TASK STATEMENT >> Retype the records in full, keeping each character as it is.

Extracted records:
= Beginning of Section =

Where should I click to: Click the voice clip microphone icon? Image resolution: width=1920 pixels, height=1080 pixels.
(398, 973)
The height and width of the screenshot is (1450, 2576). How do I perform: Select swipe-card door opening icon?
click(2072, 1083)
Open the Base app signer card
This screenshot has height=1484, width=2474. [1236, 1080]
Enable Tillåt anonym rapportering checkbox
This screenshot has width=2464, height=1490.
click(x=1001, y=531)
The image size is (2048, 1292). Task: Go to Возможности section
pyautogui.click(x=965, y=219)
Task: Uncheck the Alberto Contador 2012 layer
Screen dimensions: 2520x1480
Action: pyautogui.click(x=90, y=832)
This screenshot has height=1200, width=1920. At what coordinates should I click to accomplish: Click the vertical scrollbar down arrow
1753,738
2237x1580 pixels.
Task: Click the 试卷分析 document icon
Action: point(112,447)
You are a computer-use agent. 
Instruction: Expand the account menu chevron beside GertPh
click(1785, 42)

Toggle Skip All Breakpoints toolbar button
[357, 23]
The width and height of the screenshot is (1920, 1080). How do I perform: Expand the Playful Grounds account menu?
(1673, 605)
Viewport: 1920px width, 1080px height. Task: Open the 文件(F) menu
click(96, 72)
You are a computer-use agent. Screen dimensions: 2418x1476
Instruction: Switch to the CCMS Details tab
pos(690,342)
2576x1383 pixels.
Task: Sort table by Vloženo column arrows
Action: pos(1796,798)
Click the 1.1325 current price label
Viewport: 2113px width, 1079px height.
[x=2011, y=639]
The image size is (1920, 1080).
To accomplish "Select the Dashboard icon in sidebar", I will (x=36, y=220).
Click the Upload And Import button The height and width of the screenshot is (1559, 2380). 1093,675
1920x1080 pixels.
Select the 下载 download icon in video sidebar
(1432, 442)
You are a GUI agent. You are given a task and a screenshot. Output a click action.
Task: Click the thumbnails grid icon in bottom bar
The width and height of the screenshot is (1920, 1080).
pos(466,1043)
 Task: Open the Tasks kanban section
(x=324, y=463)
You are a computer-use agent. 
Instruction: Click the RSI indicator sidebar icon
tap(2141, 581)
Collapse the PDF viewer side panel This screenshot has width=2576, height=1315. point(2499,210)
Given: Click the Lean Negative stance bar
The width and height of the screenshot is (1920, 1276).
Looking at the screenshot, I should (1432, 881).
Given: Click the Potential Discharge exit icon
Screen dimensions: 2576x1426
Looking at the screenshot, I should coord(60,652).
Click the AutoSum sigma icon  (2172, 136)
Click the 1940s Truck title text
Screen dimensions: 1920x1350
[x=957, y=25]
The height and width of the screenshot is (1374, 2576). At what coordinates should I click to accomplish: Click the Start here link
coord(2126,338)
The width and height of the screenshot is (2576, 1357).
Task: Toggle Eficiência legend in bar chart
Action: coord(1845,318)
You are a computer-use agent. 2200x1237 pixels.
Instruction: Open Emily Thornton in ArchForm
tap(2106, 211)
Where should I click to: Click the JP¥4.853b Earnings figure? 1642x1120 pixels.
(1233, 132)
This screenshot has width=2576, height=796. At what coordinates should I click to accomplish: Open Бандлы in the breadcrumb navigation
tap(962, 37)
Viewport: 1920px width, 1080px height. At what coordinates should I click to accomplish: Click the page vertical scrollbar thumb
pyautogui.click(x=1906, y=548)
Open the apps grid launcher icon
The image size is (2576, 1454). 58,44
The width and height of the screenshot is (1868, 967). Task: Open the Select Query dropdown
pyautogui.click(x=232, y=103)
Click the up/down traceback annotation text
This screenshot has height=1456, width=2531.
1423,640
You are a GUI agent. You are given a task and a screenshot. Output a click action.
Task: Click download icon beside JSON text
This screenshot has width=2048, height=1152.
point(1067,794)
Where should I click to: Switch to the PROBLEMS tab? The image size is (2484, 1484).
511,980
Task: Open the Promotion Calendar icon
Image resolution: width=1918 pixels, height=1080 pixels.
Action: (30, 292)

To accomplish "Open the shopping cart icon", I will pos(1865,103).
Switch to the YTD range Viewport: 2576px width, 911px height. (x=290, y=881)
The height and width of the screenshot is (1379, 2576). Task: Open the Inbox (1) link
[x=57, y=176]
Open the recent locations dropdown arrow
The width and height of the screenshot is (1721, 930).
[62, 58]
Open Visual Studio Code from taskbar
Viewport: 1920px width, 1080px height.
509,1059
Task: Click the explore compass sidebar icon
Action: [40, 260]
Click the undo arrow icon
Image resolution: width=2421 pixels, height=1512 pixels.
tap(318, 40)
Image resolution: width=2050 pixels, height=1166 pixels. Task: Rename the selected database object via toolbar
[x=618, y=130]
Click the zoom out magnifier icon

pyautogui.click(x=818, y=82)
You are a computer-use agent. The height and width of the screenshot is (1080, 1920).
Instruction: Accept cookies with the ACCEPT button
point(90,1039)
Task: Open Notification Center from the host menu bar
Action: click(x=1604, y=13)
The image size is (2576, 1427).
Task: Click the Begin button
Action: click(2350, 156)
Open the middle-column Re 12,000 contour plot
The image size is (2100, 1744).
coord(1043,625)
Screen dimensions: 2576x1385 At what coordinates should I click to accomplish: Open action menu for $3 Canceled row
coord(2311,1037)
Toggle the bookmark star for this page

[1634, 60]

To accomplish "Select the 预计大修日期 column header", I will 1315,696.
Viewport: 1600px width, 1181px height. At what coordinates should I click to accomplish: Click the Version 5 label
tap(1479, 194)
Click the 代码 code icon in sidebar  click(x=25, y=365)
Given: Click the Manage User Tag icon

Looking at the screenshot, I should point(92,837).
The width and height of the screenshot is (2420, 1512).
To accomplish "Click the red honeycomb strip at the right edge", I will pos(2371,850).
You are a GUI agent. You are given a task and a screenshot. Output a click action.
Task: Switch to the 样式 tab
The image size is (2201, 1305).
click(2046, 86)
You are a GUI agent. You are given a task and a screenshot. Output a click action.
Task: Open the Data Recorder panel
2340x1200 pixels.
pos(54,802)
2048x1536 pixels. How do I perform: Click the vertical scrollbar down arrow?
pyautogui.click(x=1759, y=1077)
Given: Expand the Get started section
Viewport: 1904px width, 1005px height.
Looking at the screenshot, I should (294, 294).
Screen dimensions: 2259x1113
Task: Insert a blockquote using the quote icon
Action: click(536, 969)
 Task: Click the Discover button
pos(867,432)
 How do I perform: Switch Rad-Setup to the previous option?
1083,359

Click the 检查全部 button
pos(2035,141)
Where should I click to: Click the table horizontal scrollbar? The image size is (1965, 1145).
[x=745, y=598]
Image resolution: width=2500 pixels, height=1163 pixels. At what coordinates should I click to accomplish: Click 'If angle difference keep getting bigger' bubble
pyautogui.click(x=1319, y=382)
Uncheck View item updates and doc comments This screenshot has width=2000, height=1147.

= End of Section =

WRITTEN RESPONSE >>
Where should I click to: Click the voice clip microphone icon? Image resolution: width=1920 pixels, height=1080 pixels.
(398, 973)
The height and width of the screenshot is (1450, 2576). How do I perform: Select swipe-card door opening icon?
click(2072, 1083)
Open the Base app signer card
This screenshot has height=1484, width=2474. [1236, 1080]
Enable Tillåt anonym rapportering checkbox
This screenshot has width=2464, height=1490.
click(x=1001, y=531)
The image size is (2048, 1292). Task: Go to Возможности section
pyautogui.click(x=965, y=219)
Task: Uncheck the Alberto Contador 2012 layer
Screen dimensions: 2520x1480
Action: pyautogui.click(x=90, y=832)
This screenshot has height=1200, width=1920. At what coordinates should I click to accomplish: Click the vertical scrollbar down arrow
1753,738
2237x1580 pixels.
Task: Click the 试卷分析 document icon
Action: point(112,447)
You are a computer-use agent. 
Instruction: Expand the account menu chevron beside GertPh
click(1785, 42)

Toggle Skip All Breakpoints toolbar button
[357, 23]
The width and height of the screenshot is (1920, 1080). How do I perform: Expand the Playful Grounds account menu?
(1673, 605)
Viewport: 1920px width, 1080px height. Task: Open the 文件(F) menu
click(96, 72)
You are a computer-use agent. Screen dimensions: 2418x1476
Instruction: Switch to the CCMS Details tab
pos(690,342)
2576x1383 pixels.
Task: Sort table by Vloženo column arrows
Action: pos(1796,798)
Click the 1.1325 current price label
Viewport: 2113px width, 1079px height.
[x=2011, y=639]
The image size is (1920, 1080).
To accomplish "Select the Dashboard icon in sidebar", I will (x=36, y=220).
Click the Upload And Import button The height and width of the screenshot is (1559, 2380). 1093,675
1920x1080 pixels.
Select the 下载 download icon in video sidebar
(1432, 442)
You are a GUI agent. You are given a task and a screenshot. Output a click action.
Task: Click the thumbnails grid icon in bottom bar
The width and height of the screenshot is (1920, 1080).
pos(466,1043)
 Task: Open the Tasks kanban section
(x=324, y=463)
You are a computer-use agent. 
Instruction: Click the RSI indicator sidebar icon
tap(2141, 581)
Collapse the PDF viewer side panel This screenshot has width=2576, height=1315. point(2499,210)
Given: Click the Lean Negative stance bar
The width and height of the screenshot is (1920, 1276).
Looking at the screenshot, I should (1432, 881).
Given: Click the Potential Discharge exit icon
Screen dimensions: 2576x1426
Looking at the screenshot, I should coord(60,652).
Click the AutoSum sigma icon  (2172, 136)
Click the 1940s Truck title text
Screen dimensions: 1920x1350
[x=957, y=25]
The height and width of the screenshot is (1374, 2576). At what coordinates should I click to accomplish: Click the Start here link
coord(2126,338)
The width and height of the screenshot is (2576, 1357).
Task: Toggle Eficiência legend in bar chart
Action: coord(1845,318)
You are a computer-use agent. 2200x1237 pixels.
Instruction: Open Emily Thornton in ArchForm
tap(2106, 211)
Where should I click to: Click the JP¥4.853b Earnings figure? 1642x1120 pixels.
(1233, 132)
This screenshot has width=2576, height=796. At what coordinates should I click to accomplish: Open Бандлы in the breadcrumb navigation
tap(962, 37)
Viewport: 1920px width, 1080px height. At what coordinates should I click to accomplish: Click the page vertical scrollbar thumb
pyautogui.click(x=1906, y=548)
Open the apps grid launcher icon
The image size is (2576, 1454). 58,44
The width and height of the screenshot is (1868, 967). Task: Open the Select Query dropdown
pyautogui.click(x=232, y=103)
Click the up/down traceback annotation text
This screenshot has height=1456, width=2531.
1423,640
You are a GUI agent. You are given a task and a screenshot. Output a click action.
Task: Click download icon beside JSON text
This screenshot has width=2048, height=1152.
point(1067,794)
Where should I click to: Switch to the PROBLEMS tab? The image size is (2484, 1484).
511,980
Task: Open the Promotion Calendar icon
Image resolution: width=1918 pixels, height=1080 pixels.
Action: (30, 292)

To accomplish "Open the shopping cart icon", I will pos(1865,103).
Switch to the YTD range Viewport: 2576px width, 911px height. (x=290, y=881)
The height and width of the screenshot is (1379, 2576). Task: Open the Inbox (1) link
[x=57, y=176]
Open the recent locations dropdown arrow
The width and height of the screenshot is (1721, 930).
[62, 58]
Open Visual Studio Code from taskbar
Viewport: 1920px width, 1080px height.
509,1059
Task: Click the explore compass sidebar icon
Action: [40, 260]
Click the undo arrow icon
Image resolution: width=2421 pixels, height=1512 pixels.
tap(318, 40)
Image resolution: width=2050 pixels, height=1166 pixels. Task: Rename the selected database object via toolbar
[x=618, y=130]
Click the zoom out magnifier icon

pyautogui.click(x=818, y=82)
You are a computer-use agent. The height and width of the screenshot is (1080, 1920).
Instruction: Accept cookies with the ACCEPT button
point(90,1039)
Task: Open Notification Center from the host menu bar
Action: click(x=1604, y=13)
The image size is (2576, 1427).
Task: Click the Begin button
Action: click(2350, 156)
Open the middle-column Re 12,000 contour plot
The image size is (2100, 1744).
coord(1043,625)
Screen dimensions: 2576x1385 At what coordinates should I click to accomplish: Open action menu for $3 Canceled row
coord(2311,1037)
Toggle the bookmark star for this page

[1634, 60]

To accomplish "Select the 预计大修日期 column header", I will 1315,696.
Viewport: 1600px width, 1181px height. At what coordinates should I click to accomplish: Click the Version 5 label
tap(1479, 194)
Click the 代码 code icon in sidebar  click(x=25, y=365)
Given: Click the Manage User Tag icon

Looking at the screenshot, I should point(92,837).
The width and height of the screenshot is (2420, 1512).
To accomplish "Click the red honeycomb strip at the right edge", I will pos(2371,850).
You are a GUI agent. You are given a task and a screenshot. Output a click action.
Task: Switch to the 样式 tab
The image size is (2201, 1305).
click(2046, 86)
You are a GUI agent. You are given a task and a screenshot. Output a click action.
Task: Open the Data Recorder panel
2340x1200 pixels.
pos(54,802)
2048x1536 pixels. How do I perform: Click the vertical scrollbar down arrow?
pyautogui.click(x=1759, y=1077)
Given: Expand the Get started section
Viewport: 1904px width, 1005px height.
Looking at the screenshot, I should (294, 294).
Screen dimensions: 2259x1113
Task: Insert a blockquote using the quote icon
Action: click(536, 969)
 Task: Click the Discover button
pos(867,432)
 How do I perform: Switch Rad-Setup to the previous option?
1083,359

Click the 检查全部 button
pos(2035,141)
Where should I click to: Click the table horizontal scrollbar? The image size is (1965, 1145).
[x=745, y=598]
Image resolution: width=2500 pixels, height=1163 pixels. At what coordinates should I click to accomplish: Click 'If angle difference keep getting bigger' bubble
pyautogui.click(x=1319, y=382)
Uncheck View item updates and doc comments This screenshot has width=2000, height=1147.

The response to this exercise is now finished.